• [GOAL]
Could you reproduce, character for character, the part of the records that opens with the line containing "You are a computer-use agent. 527x439 pixels." and runs to the end of the records?
--- TASK DATA ---
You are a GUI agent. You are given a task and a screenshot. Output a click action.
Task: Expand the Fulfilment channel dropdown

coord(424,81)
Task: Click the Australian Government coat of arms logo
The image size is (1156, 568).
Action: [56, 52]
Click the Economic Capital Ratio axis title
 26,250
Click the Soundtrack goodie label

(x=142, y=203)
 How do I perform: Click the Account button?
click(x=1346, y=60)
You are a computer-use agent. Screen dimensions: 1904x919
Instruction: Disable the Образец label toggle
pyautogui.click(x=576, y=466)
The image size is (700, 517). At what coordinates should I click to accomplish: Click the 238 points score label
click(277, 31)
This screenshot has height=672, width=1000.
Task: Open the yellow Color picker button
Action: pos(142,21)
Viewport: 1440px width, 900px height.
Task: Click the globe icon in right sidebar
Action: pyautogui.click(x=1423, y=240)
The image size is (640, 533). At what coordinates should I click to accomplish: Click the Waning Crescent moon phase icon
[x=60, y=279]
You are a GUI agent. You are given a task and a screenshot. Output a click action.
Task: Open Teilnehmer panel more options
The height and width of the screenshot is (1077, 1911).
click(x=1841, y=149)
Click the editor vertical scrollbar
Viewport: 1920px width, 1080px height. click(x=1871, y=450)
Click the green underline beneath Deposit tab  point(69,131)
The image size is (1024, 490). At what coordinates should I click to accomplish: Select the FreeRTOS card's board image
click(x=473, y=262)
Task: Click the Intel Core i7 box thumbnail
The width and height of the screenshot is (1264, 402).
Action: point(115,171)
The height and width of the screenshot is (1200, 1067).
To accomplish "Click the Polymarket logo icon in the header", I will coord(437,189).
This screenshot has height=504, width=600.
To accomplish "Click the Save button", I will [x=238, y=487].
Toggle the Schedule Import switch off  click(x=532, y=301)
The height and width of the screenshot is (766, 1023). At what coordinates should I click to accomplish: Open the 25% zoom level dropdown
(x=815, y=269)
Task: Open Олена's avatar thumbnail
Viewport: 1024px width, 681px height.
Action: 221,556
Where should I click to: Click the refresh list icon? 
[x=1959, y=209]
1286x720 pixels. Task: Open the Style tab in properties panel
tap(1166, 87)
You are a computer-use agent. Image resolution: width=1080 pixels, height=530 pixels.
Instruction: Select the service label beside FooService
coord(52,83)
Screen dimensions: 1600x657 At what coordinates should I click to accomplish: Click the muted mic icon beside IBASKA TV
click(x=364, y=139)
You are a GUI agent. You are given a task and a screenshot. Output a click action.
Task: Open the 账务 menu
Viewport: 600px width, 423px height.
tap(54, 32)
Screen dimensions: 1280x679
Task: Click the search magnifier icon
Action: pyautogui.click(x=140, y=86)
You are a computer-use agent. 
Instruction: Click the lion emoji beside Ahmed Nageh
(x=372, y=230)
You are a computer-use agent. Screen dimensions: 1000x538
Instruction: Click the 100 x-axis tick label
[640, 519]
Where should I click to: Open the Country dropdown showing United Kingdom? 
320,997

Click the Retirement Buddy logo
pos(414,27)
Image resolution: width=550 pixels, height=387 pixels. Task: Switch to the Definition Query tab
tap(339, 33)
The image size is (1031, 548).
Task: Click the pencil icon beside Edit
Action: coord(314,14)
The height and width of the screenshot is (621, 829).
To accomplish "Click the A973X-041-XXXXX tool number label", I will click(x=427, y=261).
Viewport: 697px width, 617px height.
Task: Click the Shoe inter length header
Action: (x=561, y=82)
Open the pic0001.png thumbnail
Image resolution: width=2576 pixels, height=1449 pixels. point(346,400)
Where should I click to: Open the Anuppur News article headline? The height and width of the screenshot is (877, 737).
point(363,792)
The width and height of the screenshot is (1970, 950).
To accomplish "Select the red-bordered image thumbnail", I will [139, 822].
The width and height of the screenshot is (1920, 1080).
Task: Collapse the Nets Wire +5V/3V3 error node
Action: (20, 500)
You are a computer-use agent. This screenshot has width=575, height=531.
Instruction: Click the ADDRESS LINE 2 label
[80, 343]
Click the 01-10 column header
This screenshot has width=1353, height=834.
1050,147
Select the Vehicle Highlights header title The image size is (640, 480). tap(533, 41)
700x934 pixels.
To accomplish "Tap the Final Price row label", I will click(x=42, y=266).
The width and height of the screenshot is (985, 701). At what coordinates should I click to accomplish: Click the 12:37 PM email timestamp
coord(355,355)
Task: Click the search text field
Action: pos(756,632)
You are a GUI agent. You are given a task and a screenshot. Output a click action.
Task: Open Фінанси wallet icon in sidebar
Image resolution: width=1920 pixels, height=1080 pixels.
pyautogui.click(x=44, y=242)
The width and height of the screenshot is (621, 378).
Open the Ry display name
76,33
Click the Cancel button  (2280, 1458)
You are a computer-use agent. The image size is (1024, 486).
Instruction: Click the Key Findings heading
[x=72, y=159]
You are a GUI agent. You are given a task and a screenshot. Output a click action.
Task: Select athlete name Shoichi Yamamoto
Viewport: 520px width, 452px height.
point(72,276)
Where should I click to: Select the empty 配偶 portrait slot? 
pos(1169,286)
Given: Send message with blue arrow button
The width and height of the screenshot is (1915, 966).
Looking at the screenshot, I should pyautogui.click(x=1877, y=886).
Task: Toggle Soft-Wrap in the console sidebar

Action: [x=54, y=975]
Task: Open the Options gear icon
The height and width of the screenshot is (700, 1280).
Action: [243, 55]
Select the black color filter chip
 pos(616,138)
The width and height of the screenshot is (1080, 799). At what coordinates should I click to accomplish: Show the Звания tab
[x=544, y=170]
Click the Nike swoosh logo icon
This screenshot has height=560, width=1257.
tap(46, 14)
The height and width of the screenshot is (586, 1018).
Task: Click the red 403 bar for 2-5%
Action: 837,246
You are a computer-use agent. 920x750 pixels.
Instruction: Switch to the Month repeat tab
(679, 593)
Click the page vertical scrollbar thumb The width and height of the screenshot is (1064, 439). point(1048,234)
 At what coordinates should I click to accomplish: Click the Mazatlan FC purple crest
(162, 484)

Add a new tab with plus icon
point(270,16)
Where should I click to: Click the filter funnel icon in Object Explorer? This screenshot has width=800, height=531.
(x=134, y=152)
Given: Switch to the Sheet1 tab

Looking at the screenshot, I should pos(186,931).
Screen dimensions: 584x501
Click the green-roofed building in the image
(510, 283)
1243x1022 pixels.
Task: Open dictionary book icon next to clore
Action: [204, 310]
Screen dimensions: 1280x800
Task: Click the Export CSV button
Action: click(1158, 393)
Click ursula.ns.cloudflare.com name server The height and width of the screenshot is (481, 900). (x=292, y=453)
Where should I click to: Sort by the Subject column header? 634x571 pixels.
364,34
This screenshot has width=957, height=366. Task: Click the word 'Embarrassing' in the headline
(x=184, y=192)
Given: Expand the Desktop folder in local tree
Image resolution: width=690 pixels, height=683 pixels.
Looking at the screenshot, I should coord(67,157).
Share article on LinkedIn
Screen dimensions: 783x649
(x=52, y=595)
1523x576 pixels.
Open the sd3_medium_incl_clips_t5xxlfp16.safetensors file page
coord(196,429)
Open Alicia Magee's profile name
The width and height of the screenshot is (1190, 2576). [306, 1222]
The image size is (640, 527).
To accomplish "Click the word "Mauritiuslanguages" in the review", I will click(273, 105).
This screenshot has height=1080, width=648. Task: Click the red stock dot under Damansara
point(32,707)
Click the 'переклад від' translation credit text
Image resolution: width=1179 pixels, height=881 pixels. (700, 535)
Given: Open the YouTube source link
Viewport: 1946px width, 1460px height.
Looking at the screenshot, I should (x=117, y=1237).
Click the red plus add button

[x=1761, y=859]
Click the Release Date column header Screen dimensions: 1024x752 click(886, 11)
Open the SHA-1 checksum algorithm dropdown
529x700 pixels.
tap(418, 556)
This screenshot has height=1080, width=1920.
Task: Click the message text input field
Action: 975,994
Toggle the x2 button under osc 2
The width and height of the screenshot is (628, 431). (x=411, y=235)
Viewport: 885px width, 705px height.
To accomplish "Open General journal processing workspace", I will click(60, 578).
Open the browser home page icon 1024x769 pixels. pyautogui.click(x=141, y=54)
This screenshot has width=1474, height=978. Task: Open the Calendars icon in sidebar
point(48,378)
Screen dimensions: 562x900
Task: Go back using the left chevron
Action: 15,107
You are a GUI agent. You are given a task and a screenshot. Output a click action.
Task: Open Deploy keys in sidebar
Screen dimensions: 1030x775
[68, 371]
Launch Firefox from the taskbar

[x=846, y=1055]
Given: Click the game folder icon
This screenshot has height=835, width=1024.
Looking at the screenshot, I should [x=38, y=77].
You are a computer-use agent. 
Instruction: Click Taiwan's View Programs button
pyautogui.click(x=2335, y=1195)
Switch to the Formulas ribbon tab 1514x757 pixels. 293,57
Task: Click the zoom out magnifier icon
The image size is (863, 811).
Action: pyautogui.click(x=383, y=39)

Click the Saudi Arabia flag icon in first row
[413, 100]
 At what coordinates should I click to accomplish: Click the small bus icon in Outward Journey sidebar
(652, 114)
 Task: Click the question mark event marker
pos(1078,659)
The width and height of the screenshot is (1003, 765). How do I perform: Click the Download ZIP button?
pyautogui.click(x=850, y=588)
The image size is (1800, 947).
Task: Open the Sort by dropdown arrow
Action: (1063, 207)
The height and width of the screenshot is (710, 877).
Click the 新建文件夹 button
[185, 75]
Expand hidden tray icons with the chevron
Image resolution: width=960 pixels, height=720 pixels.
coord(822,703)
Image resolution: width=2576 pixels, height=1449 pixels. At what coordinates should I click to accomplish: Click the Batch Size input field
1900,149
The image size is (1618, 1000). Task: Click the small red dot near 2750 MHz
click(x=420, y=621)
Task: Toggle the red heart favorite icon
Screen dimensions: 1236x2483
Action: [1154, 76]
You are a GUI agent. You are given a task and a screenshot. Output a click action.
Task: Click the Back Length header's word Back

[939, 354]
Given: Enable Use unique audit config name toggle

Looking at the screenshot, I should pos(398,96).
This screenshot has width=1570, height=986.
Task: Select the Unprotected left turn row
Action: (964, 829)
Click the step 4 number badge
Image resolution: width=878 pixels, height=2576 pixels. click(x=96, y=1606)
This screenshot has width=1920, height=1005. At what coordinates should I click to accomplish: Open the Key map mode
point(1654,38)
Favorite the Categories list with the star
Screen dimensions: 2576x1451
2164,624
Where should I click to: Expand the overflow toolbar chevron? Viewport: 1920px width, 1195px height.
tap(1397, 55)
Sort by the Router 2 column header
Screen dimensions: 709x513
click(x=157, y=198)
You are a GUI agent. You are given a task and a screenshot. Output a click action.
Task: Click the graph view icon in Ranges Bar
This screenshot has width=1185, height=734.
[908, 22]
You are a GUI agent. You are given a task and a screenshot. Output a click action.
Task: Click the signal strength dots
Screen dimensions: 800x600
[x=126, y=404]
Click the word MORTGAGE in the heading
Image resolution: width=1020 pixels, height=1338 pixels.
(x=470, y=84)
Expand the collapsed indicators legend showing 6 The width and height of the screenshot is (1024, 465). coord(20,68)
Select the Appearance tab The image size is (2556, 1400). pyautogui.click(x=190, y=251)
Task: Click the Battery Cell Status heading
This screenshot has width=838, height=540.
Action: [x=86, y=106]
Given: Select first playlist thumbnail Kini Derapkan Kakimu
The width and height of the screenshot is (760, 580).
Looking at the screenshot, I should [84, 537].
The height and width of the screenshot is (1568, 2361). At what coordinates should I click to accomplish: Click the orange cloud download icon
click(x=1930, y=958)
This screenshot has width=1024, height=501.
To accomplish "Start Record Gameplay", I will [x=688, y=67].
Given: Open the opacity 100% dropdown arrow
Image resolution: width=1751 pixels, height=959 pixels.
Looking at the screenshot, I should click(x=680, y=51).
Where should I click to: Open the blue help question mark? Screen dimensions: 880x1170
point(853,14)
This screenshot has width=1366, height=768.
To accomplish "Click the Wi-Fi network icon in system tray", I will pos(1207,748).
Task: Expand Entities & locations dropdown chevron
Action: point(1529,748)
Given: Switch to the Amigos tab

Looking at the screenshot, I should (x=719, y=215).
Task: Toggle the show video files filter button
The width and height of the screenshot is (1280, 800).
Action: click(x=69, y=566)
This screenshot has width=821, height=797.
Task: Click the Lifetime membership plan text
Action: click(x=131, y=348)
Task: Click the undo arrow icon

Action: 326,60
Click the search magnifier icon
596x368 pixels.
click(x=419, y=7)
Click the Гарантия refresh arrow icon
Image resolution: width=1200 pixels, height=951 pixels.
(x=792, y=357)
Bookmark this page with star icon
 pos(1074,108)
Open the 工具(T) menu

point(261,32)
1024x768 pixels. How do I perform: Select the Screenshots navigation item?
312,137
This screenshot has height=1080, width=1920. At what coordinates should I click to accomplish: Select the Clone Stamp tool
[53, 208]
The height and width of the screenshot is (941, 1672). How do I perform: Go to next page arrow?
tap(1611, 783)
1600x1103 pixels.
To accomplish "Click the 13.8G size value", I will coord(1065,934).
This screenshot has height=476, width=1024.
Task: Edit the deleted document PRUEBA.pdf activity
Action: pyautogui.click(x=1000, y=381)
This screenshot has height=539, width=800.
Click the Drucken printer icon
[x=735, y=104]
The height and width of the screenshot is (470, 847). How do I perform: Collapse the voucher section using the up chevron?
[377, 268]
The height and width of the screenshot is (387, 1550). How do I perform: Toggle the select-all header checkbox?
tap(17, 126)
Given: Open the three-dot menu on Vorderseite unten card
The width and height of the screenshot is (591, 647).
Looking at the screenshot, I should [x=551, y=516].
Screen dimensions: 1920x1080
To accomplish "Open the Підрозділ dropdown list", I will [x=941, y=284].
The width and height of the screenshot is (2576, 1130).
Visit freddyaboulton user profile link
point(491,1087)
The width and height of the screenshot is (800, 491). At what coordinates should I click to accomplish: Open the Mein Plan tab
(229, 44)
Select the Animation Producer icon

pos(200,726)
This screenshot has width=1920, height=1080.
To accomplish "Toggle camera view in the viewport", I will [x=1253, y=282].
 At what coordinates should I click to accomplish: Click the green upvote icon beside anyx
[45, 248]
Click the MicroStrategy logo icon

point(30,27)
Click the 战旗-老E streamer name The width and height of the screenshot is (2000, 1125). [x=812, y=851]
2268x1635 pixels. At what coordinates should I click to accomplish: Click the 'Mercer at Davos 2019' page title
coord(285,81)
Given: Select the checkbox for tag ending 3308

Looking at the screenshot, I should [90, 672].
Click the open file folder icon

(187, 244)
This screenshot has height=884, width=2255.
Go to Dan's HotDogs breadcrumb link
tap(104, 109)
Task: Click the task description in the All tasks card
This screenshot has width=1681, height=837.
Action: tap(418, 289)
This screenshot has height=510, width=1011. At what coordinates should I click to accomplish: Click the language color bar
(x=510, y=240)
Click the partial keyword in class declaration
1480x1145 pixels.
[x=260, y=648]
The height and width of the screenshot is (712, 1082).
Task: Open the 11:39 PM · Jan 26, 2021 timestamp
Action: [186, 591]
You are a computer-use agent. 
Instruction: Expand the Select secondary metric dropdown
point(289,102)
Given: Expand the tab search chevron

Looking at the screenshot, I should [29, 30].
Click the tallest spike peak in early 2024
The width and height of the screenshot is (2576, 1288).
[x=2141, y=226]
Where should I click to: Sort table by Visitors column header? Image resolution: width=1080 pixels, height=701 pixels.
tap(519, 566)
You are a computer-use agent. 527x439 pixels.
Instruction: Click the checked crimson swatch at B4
---
• [PROBLEM SOLUTION]
You are a computer-use agent. 527x439 pixels.
Instruction: Click the checked crimson swatch at B4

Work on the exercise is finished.